NMOS & PMOS & CMOS
- Logic gates can be created using only NMOS or only PMOS transistors
- Complementary Metal Oxide Semiconductor (CMOS) makes use of both NMOS and PMOS transistors connected in a complementary manner.
NOT & BUF Gate Using MOSFETs
- In Tr1, the small circle on the control input of the transistor indicates a PMOS, which means that this transistor has an active-low control.
- The lack of the circle on the control input of transistor Tr2 indicates an NMOS, which means that this transistor has an active high control.
When we connect the input a to Vss, the transistor Tr1 is turned ON, transistor Tr2 is turned OFF, and output y is connected to Vdd. When we connect the input a to Vdd, the transistor Tr1 is turned OFF, transistor Tr2 is turned ON, and the output y is connected to Vss.

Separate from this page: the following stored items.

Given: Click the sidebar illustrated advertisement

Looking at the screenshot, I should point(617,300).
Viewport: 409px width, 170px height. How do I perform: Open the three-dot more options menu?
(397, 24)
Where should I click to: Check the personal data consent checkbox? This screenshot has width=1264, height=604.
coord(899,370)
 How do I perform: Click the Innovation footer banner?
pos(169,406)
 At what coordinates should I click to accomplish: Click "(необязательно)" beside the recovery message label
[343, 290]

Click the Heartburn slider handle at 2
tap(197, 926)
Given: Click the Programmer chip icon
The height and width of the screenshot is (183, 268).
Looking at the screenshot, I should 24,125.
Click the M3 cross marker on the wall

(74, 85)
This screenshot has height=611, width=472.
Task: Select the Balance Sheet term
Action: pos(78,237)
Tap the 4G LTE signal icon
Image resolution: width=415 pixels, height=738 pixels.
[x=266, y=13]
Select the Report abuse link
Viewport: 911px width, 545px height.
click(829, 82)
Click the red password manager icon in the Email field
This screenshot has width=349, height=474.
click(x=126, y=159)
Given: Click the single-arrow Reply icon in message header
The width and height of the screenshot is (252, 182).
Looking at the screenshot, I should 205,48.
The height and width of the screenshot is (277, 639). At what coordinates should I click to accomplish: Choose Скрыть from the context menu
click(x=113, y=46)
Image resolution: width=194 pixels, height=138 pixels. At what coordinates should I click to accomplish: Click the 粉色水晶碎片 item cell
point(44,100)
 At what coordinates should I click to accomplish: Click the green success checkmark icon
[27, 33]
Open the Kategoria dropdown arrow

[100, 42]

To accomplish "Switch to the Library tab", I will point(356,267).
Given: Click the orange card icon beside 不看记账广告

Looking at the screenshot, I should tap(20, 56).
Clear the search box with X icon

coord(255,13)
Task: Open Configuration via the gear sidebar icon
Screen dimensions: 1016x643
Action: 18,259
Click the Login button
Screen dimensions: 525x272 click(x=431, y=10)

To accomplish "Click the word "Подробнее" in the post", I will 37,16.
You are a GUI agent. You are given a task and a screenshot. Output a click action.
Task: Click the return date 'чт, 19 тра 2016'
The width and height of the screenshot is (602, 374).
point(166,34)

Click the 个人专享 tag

- The BUF gate is constructed from two NOT gates connected in series, which means that it requires four transistors.
- In this case, a logic 0 applied to input a is inverted to a logic 1 on internal signal w, which is subsequently inverted back again to a logic 0 on output y, and vice versa.
- BUF gate may be used for a number of purposes for example to isolate signals, to provide increased drive capability or to add an element of delay.

AND & NAND Gates
- It is easier to implement an inverting function than its noninverting equivalent.
- Inverting functions typically require fewer transistors and operate faster than their noninverting counterparts, which can obviously be an important desire consideration.
When both a and b are presented with logic 1s, transistors Tr1 and Tr2 are turned OFF, transistors Tr3 and Tr4 are turned ON, and output y is connected to logic 0 via Tr3 and Tr4. Any other combination of inputs results in one or both of Tr3 and Tr4 being turned OFF and one or both of Tr1 and Tr2 being turned ON, so output y will be connected to logic 1.

The AND gate is formed by inverting the output of a NAND gate with a NOT, so it requires 6 transistors, 2 more than NAND.

NOR & OR Gates
When both a and b are set to logic 0, transistors Tr3 and Tr4 are turned OFF, transistors Tr1 and Tr2 are turned ON, and output y is connected to logic 1 via Tr1 and Tr2.

OR gate is formed by inverting the output of NOR gate with a NOT gate.

XOR & XNOR Gate
- “Either a or b, but not both”
- The 2-input XOR gates would require 22 transistors if it is made from NOT, AND, and OR gates, which is very inefficient.

For the XNOR gate, when input b is presented with a logic 0, transistor Tr4 is turned OFF, transistor Tr3 is turned ON, and output y is connected to the output of the NOT gate via Tr3. Thus, when input b is logic 0, output y is the inverse of the value on input a. On the other hand, when input b is presented with a logic 1, transistor Tr3 is turned OFF, transistor Tr4 is turned ON, and output y is connected to input a via Tr4. Thus, when input b is logic 1, the output y has the same value as input a. The XOR gate uses the same idea.

Pass-Transistor Logic
- In BUF, NOT, AND, NAND, OR and NOR gates, the input signals and internal data signals are used only to drive control terminals on the transistors.
- By comparison, in XOR and XNOR, some transistors are connected in such a way that input and internal data signals pass between their data (source and drain) terminals. This technique is known as pass-transistor logic and can minimize the number of transistors required.
AND using Pass Transistor Logic:
The resistance of R is assumed to be sufficiently high that its effect on output y is that of a very weak logic 0. When input b is presented with a logic 0, the NMOS transistor Tr1 is turned OFF and y is “pulled down” to logic 0 by resistor R. When input b is set to logic 1, Tr1 is turned ON and output y is connected to input a, it leaves y at the same logic as a because the input from a will overdrive the effect of resistor R.

OR using Pass Transistor Logic:
The resistance R is assumed to be sufficiently high that its effect on output y is that of a very weak logic 1. A logic 1 applied to input b turns the PMOS transistor Tr1 OFF and output y is “pulled up” to logic 1 by resistor R. When input b is presented to logic 0, Tr1 is turned ON and output y is connected to input a.